First, let's consider to necessity of discounted Metro fare. There are only two reason why people ride Metro - to get to work, or to get to where ever they are going to have fun. If students are riding Metro to get to work or an internship, then let's give students the same benefits that the average DC worker gets - a pre-tax deduction from your paycheck that can be used to pay Metro fare. GW could give this to its hundreds of student employees. Most internships in this city are either paid or for credit; the students receiving paychecks can work with their internship's HR office to get Metro deductions, and those receiving credit can pay regular fare (just because you chose to go off campus for class credit doesn't mean I should subsidize your ride). And if you're just riding Metro to go out and have a good time, the $1.65 is nothing compared to what your probably going to pay anyway.

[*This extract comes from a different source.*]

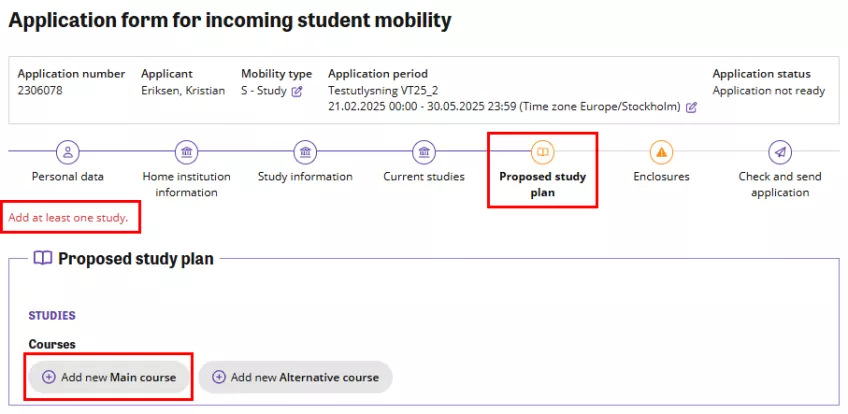
Task: Click the Study information step icon
Action: coord(305,152)
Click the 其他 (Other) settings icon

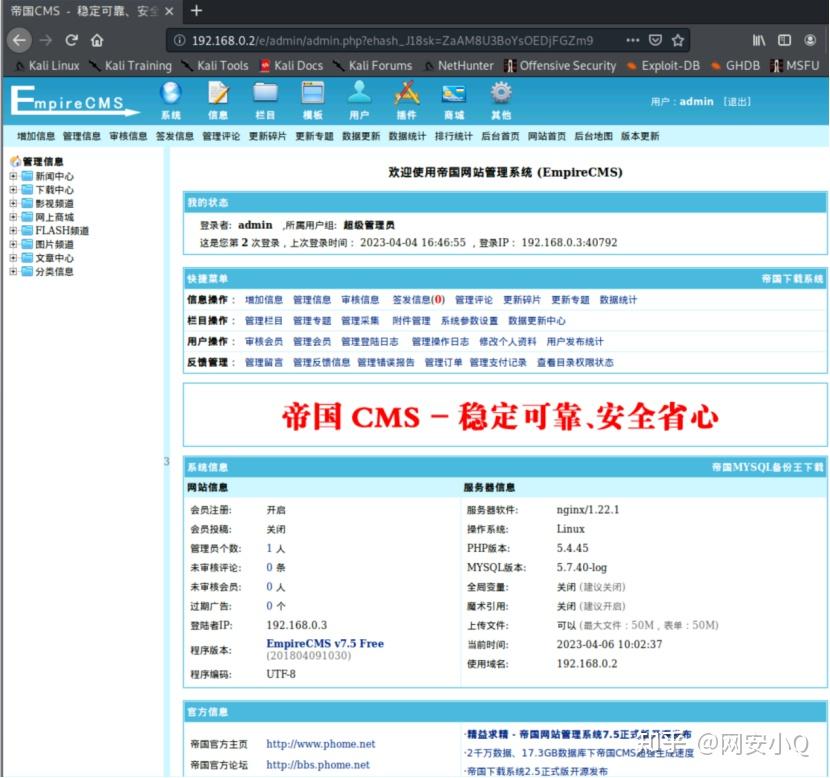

Speaking of subsidizing rides, who is going to pay for all these discounted Metro fares? Metro fares were just increased to $1.65 for rush hour fares, meaning that the hard-working citizens of DC now pay, on average, almost $70 a month just to go to and from work. According to Metro, these fare increases were necessary in order to fix some of Metro's biggest problems, like elevator outages and track maintenance. If 145,000 riders were to suddenly pay a discounted rate, then the rest of Metro riders will inevitably see their fares go up in order to cover the discounted cost.

Also, the SA should realize that no one is forced to ride Metro. GW is so centrally located that students can walk (or ride the bus and take advantage of the lower fares that all DC residents get). DC was voted the most walkable region.

Overall, reduced Metro fare is a great initiative for the Student Association to campaign on, but it's unfair to DC residents. Anyone who can afford to go to school at GW or American or Georgetown or Catholic and chooses to attend those universities can also afford to pay full Metro fare.

1 comment:

Ex Intern said...

I'd like to see the source of the following data: "Most internships in this city are either paid or for credit". Needless to say, I doubt its accuracy.

Also, it's mixing two things that are very different. While one may want to say that students receive something in both cases, when an internship is "paid" in credits, it means that the student is paying money to work.